**Compiti scritti**
**a)** Nell'articolo su Il Tango di Stravinsky, spiega perché la regista dice di preferire una vita di rimorsi a una di rimpianti. Usa da una a tre frasi.
**b)** Secondo l'articolo su Il Tango di Stravinsky, in quali giorni lo spettacolo è in programma al Teatro La Scala della Vita di Milano?
**c)** Copia testualmente il passo dell'articolo su Il Tango di Stravinsky compreso tra "Sono rapporti non" e "mangiare di nascosto!", estremi inclusi.

**Articolo**
+--

Il Tango di Stravinsky

LUCE O BUIO? QUI STA IL PROBLEMA

Quello di Elisabetta Vicenzi è un modo di fare regia così particolare che vedere le prove dei suoi spettacoli è interessante tanto quanto assistere alla messa in scena finale. Ne Il Tango di Stravinsky porta sul palco il diavolo anche se al diavolo non crede, fa diventare Coco, la bambina prodigio, una donna usando le semplici sfumature di una risata e il percorso che ha creato per gli attori è decisamente – indovinate un po’ – circolare, proprio come i passi del tango. Ma questa è solo la punta dell’iceberg: se ad aprile vi siete persi lo spettacolo al Teatro Filodrammatici, in attesa di vederlo al Teatro La Scala della Vita di Milano il 26, 27 e 28 maggio 2016, leggete l’intervista qui sotto e scoprirete di più…

Quali sono i tuoi rapporti “registici” con la figura del diavolo?
Sono rapporti non ben definiti, visto che al diavolo non ci credo. Per me non esiste il Belzebù rosso e nero con le corna dell’iconografia classica, per me esiste la Luce e il Buio, esiste il Bene, esiste il Male. Nel Tango di Stravinsky il diavolo è un’incarnazione del Male. Ogni uomo può scegliere se stare da una parte o dall’altra. Noi abbiamo il libero arbitrio e – mi spingo più oltre – siamo Luce e Buio insieme. Che cosa vogliamo vedere per tutta la vita? Il Buio? È la scelta più facile. È più comodo essere Buio piuttosto che essere Luce. È meno faticoso dire un sì che un no. Il diavolo è tentatore? No, io credo nella tentazione. La tentazione di scegliere la via più facile per arrivare prima.

Se non al Buio, allora, a quale tentazione cederesti?
A un peccato di gola. Se fossi a dieta, mi nasconderei a me stessa e andrei a mangiare di nascosto!

Meglio vivere una vita di rimorsi o di rimpianti?
Preferisco una vita di rimorsi. Non potrei tollerare la frase “avrei potuto fare, ma non ho fatto”. Preferisco fare, poi al massimo sbattere la testa contro al muro, però guardare indietro e dire: “Qualcosa comunque ho imparato, sono cambiata, questo mi è servito per…”.

Esiste qualcosa in grado di far pendere l’ago della bilancia verso la Luce?

+--

**Righe di dati**
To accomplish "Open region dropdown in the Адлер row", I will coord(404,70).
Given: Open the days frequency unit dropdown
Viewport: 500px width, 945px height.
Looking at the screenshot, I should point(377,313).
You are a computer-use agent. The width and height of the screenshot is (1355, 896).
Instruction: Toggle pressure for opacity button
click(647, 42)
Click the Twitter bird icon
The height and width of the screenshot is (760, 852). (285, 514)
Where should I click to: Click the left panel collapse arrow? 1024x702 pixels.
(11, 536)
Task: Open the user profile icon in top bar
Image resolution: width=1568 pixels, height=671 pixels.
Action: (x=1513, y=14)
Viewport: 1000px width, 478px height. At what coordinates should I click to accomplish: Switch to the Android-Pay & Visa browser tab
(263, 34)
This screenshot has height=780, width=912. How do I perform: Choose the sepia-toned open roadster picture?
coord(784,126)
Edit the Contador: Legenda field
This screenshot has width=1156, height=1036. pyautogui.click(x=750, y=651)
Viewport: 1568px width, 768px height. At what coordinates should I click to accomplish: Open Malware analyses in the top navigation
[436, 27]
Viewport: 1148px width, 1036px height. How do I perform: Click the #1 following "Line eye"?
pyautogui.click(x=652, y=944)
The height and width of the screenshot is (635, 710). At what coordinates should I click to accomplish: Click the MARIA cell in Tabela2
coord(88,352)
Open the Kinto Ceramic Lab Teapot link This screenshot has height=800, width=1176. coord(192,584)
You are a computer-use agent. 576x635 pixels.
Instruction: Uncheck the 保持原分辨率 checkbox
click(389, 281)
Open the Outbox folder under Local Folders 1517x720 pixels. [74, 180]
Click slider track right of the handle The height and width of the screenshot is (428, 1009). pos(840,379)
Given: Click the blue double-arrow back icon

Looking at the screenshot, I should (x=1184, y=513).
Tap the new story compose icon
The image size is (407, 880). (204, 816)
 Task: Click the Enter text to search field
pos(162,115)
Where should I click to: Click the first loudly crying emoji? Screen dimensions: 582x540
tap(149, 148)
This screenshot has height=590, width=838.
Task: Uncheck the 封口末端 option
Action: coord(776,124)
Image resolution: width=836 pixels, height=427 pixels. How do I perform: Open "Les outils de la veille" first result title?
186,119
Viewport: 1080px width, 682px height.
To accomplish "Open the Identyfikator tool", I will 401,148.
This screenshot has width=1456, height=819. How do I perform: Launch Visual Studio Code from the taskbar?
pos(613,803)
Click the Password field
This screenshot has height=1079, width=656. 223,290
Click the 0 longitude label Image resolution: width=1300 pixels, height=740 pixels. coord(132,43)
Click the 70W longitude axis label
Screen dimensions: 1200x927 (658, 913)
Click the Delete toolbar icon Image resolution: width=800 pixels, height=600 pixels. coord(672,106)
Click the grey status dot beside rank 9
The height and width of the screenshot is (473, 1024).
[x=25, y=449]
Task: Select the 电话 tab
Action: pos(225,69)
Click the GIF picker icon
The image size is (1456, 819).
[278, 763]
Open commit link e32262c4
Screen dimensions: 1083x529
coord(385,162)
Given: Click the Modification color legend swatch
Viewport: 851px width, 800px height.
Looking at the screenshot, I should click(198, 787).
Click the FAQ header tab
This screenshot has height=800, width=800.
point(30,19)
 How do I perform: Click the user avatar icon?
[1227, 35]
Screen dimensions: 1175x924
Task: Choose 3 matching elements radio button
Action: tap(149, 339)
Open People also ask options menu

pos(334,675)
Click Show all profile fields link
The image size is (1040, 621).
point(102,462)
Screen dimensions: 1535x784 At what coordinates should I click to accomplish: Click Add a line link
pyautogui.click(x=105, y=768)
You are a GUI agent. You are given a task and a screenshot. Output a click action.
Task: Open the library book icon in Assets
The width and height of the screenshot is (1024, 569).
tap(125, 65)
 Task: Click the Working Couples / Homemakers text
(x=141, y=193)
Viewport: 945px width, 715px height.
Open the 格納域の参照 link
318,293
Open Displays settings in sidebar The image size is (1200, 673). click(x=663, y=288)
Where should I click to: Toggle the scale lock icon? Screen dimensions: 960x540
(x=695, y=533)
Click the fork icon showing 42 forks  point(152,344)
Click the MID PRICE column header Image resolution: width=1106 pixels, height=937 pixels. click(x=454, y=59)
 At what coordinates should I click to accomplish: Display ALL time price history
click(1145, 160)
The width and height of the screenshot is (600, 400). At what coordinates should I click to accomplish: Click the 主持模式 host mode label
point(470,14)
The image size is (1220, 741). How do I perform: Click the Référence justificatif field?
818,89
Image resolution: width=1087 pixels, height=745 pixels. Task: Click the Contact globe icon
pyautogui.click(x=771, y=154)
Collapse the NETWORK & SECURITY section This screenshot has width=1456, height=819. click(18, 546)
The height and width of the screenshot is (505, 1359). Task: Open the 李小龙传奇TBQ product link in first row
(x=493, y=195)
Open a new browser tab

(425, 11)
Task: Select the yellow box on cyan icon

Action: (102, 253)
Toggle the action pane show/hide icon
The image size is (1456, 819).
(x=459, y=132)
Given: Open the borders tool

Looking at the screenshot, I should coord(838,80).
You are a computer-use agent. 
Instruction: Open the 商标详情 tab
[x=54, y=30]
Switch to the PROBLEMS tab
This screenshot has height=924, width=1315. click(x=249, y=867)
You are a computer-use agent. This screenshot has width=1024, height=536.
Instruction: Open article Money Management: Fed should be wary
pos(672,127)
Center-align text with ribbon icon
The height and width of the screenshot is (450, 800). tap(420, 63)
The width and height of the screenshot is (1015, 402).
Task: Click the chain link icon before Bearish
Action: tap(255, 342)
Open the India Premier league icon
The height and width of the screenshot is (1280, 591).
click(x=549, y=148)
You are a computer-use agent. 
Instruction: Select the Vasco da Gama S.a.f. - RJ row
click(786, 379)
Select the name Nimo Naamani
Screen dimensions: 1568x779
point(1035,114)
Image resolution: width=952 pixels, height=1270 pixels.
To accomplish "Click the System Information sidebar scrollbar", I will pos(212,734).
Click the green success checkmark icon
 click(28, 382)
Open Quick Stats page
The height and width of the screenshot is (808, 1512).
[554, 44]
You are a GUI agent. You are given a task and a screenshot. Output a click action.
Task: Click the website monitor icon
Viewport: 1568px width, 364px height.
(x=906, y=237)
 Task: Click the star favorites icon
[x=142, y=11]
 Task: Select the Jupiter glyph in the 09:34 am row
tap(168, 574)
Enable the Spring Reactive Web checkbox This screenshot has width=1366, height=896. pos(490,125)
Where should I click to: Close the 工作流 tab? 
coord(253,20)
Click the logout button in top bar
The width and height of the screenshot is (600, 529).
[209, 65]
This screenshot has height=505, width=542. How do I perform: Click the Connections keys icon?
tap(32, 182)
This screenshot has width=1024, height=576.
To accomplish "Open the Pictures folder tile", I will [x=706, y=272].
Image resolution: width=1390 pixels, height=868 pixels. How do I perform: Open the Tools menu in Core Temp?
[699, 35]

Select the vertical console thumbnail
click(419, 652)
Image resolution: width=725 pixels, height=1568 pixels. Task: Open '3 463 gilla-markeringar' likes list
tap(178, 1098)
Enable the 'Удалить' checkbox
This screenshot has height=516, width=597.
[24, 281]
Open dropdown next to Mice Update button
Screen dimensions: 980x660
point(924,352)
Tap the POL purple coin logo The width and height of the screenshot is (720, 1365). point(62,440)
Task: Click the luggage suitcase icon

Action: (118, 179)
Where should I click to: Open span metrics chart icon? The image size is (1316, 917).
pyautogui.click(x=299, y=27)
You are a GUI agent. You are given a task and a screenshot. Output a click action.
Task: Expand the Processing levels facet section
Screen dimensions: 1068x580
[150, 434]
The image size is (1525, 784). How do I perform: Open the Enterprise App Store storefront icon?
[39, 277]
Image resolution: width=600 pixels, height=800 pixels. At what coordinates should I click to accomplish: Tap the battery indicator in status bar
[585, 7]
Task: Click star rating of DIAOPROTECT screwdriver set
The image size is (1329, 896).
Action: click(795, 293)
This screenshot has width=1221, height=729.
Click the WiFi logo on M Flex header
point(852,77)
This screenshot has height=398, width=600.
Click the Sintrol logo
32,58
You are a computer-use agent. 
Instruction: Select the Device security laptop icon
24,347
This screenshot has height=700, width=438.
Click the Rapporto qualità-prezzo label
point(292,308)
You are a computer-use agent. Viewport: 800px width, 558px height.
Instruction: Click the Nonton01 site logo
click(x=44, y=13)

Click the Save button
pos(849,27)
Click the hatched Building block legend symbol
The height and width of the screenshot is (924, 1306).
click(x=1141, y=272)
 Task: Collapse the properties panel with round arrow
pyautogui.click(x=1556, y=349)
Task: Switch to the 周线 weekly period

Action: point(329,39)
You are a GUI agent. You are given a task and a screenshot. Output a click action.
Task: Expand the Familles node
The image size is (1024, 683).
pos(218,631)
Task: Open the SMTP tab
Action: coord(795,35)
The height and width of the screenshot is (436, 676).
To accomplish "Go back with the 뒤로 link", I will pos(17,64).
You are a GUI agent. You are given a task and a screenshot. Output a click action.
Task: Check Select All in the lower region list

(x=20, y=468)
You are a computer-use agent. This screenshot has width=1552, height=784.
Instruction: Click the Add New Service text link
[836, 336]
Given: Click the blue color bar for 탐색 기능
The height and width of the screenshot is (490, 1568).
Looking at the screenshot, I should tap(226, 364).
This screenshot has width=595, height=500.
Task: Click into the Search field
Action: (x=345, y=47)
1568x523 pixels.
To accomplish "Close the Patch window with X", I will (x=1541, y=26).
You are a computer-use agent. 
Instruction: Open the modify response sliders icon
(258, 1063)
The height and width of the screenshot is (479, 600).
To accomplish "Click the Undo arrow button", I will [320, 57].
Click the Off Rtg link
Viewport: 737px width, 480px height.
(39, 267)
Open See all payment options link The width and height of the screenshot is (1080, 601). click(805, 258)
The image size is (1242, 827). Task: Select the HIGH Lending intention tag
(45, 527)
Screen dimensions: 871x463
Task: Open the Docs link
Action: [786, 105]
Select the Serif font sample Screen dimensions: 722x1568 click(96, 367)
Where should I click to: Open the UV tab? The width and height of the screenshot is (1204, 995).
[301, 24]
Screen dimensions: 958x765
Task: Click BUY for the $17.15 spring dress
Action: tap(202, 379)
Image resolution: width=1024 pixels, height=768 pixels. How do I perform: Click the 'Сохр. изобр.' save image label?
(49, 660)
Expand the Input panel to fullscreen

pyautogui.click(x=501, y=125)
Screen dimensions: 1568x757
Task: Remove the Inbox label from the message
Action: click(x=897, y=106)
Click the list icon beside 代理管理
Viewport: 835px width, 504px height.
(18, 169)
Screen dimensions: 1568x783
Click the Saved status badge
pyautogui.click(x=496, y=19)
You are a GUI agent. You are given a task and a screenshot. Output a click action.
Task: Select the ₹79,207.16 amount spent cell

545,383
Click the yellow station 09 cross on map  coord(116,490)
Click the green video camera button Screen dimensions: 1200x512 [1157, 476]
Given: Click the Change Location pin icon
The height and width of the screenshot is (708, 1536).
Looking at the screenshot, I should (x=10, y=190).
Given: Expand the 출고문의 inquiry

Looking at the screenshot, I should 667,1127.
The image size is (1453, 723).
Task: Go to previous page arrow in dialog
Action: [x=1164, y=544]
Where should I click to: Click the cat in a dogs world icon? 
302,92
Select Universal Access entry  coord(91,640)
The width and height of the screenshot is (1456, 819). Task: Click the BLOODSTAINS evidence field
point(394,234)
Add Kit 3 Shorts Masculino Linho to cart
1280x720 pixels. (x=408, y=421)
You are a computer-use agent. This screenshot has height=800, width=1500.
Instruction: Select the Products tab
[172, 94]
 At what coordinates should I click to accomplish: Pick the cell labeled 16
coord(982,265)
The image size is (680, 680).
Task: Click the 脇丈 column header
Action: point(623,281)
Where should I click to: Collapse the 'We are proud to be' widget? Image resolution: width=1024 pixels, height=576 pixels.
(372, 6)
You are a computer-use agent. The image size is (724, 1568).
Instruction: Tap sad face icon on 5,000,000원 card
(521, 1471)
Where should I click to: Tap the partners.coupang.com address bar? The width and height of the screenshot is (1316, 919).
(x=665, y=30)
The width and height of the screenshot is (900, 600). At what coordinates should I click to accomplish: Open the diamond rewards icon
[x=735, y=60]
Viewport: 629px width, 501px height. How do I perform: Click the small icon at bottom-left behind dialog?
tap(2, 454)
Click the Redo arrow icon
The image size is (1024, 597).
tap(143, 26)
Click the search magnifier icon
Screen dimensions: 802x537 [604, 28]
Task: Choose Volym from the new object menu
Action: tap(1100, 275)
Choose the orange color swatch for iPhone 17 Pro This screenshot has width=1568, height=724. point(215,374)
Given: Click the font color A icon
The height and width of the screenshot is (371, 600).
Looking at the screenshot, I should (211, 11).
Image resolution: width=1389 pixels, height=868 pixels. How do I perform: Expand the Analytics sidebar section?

+--

**Risultati finali**
**a)** La regista preferisce una vita di rimorsi perché non potrebbe tollerare la frase "avrei potuto fare, ma non ho fatto". Sceglie di agire e, al massimo, di sbattere la testa contro il muro. Poi, guardando indietro, può dire di aver comunque imparato qualcosa e di essere cambiata.

**b)** Il 26, 27 e 28 maggio 2016.

**c)**
Sono rapporti non ben definiti, visto che al diavolo non ci credo. Per me non esiste il Belzebù rosso e nero con le corna dell’iconografia classica, per me esiste la Luce e il Buio, esiste il Bene, esiste il Male. Nel Tango di Stravinsky il diavolo è un’incarnazione del Male. Ogni uomo può scegliere se stare da una parte o dall’altra. Noi abbiamo il libero arbitrio e – mi spingo più oltre – siamo Luce e Buio insieme. Che cosa vogliamo vedere per tutta la vita? Il Buio? È la scelta più facile. È più comodo essere Buio piuttosto che essere Luce. È meno faticoso dire un sì che un no. Il diavolo è tentatore? No, io credo nella tentazione. La tentazione di scegliere la via più facile per arrivare prima.

Se non al Buio, allora, a quale tentazione cederesti?
A un peccato di gola. Se fossi a dieta, mi nasconderei a me stessa e andrei a mangiare di nascosto!